━━━━━ DATA SHOWN

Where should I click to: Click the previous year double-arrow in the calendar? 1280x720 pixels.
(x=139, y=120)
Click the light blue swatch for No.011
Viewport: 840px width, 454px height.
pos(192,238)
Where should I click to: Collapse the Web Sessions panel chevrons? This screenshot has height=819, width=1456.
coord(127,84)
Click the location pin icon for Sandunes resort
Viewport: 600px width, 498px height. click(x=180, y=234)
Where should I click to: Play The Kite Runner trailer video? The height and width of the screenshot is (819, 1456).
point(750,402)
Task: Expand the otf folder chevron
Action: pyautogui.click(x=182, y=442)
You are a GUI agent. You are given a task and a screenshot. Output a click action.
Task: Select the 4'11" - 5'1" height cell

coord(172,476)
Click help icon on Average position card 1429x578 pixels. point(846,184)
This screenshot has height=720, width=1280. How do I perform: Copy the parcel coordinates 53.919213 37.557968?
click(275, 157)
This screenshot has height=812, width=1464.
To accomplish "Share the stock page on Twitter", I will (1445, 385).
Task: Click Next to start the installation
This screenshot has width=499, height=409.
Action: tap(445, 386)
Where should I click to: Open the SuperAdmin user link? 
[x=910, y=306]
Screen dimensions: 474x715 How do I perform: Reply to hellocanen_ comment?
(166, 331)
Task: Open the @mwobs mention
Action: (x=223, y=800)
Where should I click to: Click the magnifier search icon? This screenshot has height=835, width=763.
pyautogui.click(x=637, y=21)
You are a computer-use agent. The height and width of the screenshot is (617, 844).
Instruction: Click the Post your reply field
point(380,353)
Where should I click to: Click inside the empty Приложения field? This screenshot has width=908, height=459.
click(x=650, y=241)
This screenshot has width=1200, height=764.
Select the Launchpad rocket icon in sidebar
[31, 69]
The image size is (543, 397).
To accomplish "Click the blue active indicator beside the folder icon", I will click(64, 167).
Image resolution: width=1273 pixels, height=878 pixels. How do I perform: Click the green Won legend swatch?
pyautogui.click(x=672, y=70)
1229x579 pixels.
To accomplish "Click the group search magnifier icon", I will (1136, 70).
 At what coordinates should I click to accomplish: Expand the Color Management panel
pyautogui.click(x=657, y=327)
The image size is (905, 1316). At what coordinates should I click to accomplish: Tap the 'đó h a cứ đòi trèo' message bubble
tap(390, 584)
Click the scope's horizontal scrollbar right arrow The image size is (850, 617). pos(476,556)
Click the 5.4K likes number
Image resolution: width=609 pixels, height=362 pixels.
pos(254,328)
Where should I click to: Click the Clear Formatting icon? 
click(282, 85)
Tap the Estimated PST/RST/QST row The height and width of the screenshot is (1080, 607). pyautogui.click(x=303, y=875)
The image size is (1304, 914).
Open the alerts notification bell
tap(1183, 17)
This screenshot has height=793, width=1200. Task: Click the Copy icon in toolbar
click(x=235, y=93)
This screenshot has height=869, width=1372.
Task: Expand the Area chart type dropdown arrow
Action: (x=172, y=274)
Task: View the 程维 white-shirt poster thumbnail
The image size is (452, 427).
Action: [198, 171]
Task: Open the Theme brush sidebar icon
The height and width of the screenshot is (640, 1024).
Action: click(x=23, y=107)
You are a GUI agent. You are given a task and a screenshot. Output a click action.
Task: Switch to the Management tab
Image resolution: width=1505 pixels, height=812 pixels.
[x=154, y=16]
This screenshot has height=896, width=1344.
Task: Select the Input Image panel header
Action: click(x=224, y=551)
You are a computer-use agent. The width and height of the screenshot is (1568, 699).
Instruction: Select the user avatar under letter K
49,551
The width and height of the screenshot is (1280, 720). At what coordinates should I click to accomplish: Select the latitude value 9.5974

━━━━━━━━━━

Recast the rows as a JSON list of strings, one string per line and blank lines omitted, taking everything from the line containing "Click the scope's" down to the line containing "tap(1183, 17)".

[
  "Click the scope's horizontal scrollbar right arrow The image size is (850, 617). pos(476,556)",
  "Click the 5.4K likes number",
  "Image resolution: width=609 pixels, height=362 pixels.",
  "pos(254,328)",
  "Where should I click to: Click the Clear Formatting icon? ",
  "click(282, 85)",
  "Tap the Estimated PST/RST/QST row The height and width of the screenshot is (1080, 607). pyautogui.click(x=303, y=875)",
  "The image size is (1304, 914).",
  "Open the alerts notification bell",
  "tap(1183, 17)"
]